Pada awalnya, GEMA Difabel menyalurkan bantuan bagi sekitar 60 orang sesuai data yang dimiliki organisasi itu. Namun, jumlah itu membengkak menjadi 155 orang karena mereka menemukan lebih banyak penyandang disabilitas di berbagai lokasi pengungsian yang belum terdata.
“Kami juga kaget datanya seperti itu dan ini belum masuk Majene,” ujar Syafar.
Selain menyalurkan bantuan bahan makan, mereka juga memberikan bantuan alat bantu sesuai kebutuhan para penyintas, seperti kursi roda dan penyanggah tubuh.
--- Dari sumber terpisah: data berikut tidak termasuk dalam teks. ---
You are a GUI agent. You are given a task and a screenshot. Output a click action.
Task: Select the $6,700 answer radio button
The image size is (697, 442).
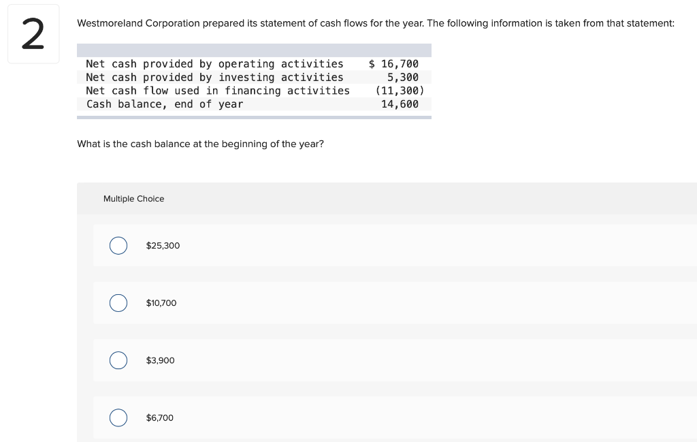tap(118, 417)
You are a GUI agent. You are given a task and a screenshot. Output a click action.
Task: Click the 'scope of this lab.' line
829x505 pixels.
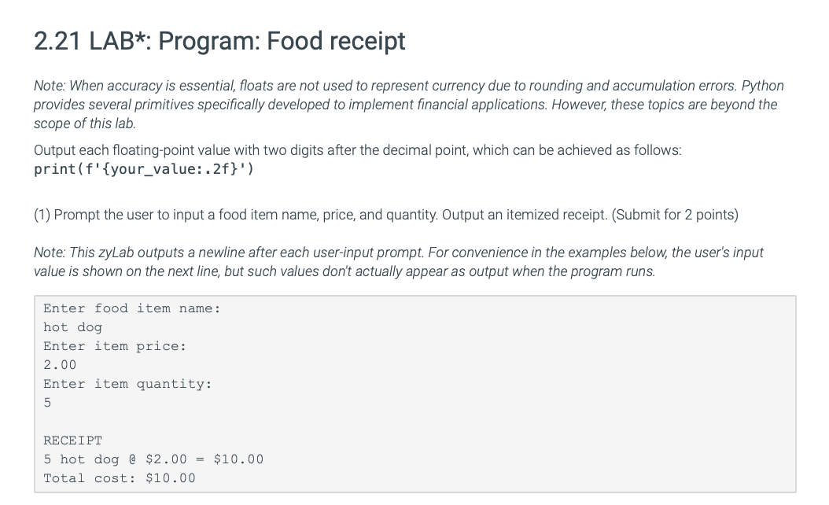pyautogui.click(x=85, y=123)
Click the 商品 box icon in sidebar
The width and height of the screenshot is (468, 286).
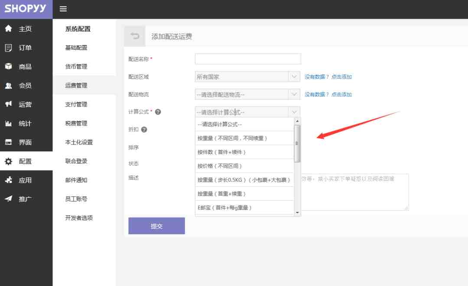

Para penerima manfaat mulai dari anak berusia satu tahun hingga usia lanjut.
Aswin penyandang disabilitas fisik mengatakan kepada VOA bahwa beberapa hari pertama pascagempa dia tidak bisa mengantre saat ada pembagian bantuan, sehingga dia mengandalkan bantuan dari keluarganya.
“Dengan kondisi begini kan susah juga pergi ambil bantuan kayak begitu,” ujar pria berusia 22 tahun, warga Dusun Lengke, Kelurahan Bebanga. Kini Aswin ikut membantu distribusi logistik bagi penyandang disabilitas lainnya yang terdampak bencana.
Toilet Ramah Difabel
Hari Kurniawan dari Tim Relawan Inklusi (TRK) Jawa Timur mengungkapkan sekitar 90 persen lokasi pengungsian di Mamuju belum punya toilet yang ramah bagi para penyandang disabilitas.
“Bahkan banyak wilayah itu tidak punya MCK (Mandi, Cuci, Kakus) di pengungsian itu sehingga seperti di Kelurahan Rangas harus ke sungai dan itu jaraknya dari posko pengungsian jauh harus jalan kaki,” kata Hari Kurniawan, 42 tahun, yang juga seorang penyandang disabilitas.
Persyaratan untuk toilet ramah bagi penyandang disabilitas, antara lain harus berada di tempat yang mudah dijangkau; memiliki ruang yang cukup untuk masuk dan keluar bagi pengguna kursi roda; ketinggian tempat duduk kloset sekitar 40-45 cm; dan penggunaan material yang tidak licin.
Benahi Pelayanan
Juru Bicara Satgas Bencana Gempa Bumi Sulawesi Barat, M Natsir, berjanji akan membenahi pelayanan bagi para kelompok rentan, termasuk untuk penyandang disabilitas.
“Hal-hal yang perlu dibenahi termasuk masalah aspek sosialnya, yaitu tentang keberadaan warga kita di pengungsian terutamanya untuk orang tua jompo, manula, disabilitas, dan anak-anak itu akan lebih diprioritaskan di dalam penanganan di dalam penanganan selama masa transisi ini,” jelas M Natsir, Jumat (5/1/2021) pagi.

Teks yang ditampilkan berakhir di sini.